All good things must come to an end. For a multitude of reasons, your team or organization may decide to deprecate or retire a service. The act of sunsetting a service should have a fully defined process that extends beyond the semi-popular approach of just "turning it off."

Deprecation vs. Retirement#

If it's decided to no longer make investments that improve a service, that may not necessarily mean it gets completely shut down. Deprecating a service is a way of defining a new set of expectations with consumers. In a deprecated state, no new functionality is added to a service. However, an expectation may be set with consumers that the service may continue to provide bug fixes or security remediations for some amount of time to come.

Retiring a service implies that it will be shut down completely and it will cease to be available after a defined date. It's common to first deprecate a service for a specified period of time prior to its complete retirement.

Identifying Customers#

Prior to retiring a service, service owners should work to identify their current/active customers. Activity logs are a good place to start the identification process. Component services (e.g., add-on portions of a parent product) may be able to work with external customer-facing teams to determine contractual obligations and current users. Service owners should take all pragmatic measures to create a customer list to understand the impact of retiring their service.

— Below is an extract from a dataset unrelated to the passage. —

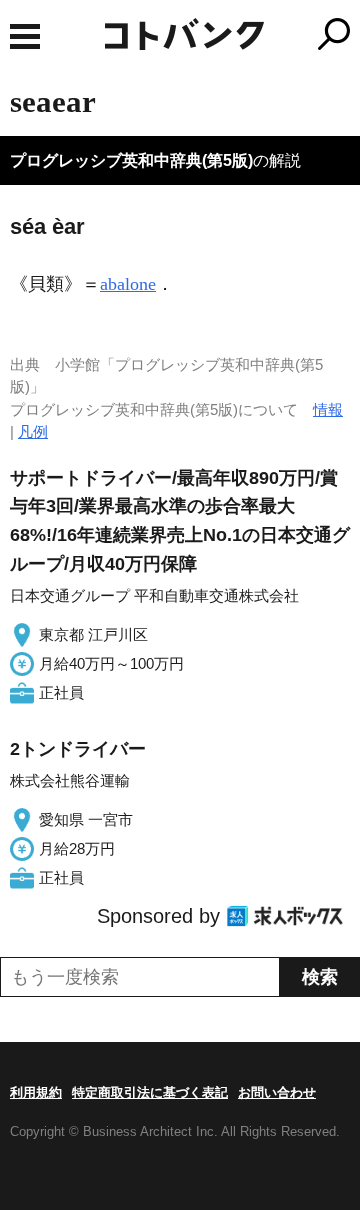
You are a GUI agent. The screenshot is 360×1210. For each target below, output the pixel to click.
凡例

For a variety of reasons, it's not always possible for service owners to uniquely identify and reach out to all of their current/active customers. Even if those customers can't be identified by name, understanding metrics like monthly active users, volume of requests, and unique sources of connections can help service owners make informed decisions about the impact of retiring a service.

Business Impact#

Once any active customers of a service have been identified, decisions about the business impact of its deprecation or retirement can be made. Service owners should utilize their connection with senior leadership to help communicate and quantify business impact. Service owners may not have all the direct information necessary to understand the impact of sunsetting their service. Senior leadership should help facilitate discussions with other parts of the organization (e.g., Sales, Support, Customer Success, etc.) to create a more complete understanding of the business impact for sunsetting a service.

Offboarding customers#

Once business impact is understood and the decision to sunset a service has been made, how that decision is communicated to customers has a vital impact on customer satisfaction and the overall customer perception of your organization. Customers typically need more than ample time to react to and adapt in preparation for the retirement of a service.

Consider the cycle time necessary for your organization to identify and reach the necessary customers, for those customers to figure out a response plan, get that plan into their workstreams (your service is likely not the only one they have to manage), validate that change with their own internal teams/stakeholders, release that change into production, and transition their own customer traffic to consume this new change with ample time to validate they are not creating any inadvertent downstream impacts to their customers. Consider what that cycle time is like for your customers, then double it or triple it. That's probably just under the least amount of notice your customers expect to prepare them for the retirement of a production service they rely on.

In addition to providing sufficiently advanced notice, customers would benefit from service owners or the business providing alternative options including, but not limited to, migration plans to help ensure continuous availability for their needs. For example, if another service (or API) your company/organization offers can fulfill the needs of the service being retired, ensure that a fully validated migration plan is communicated as part of the retirement date announcement. Clearly communicating customer offboarding procedures will make or break customer satisfaction during these precarious operations.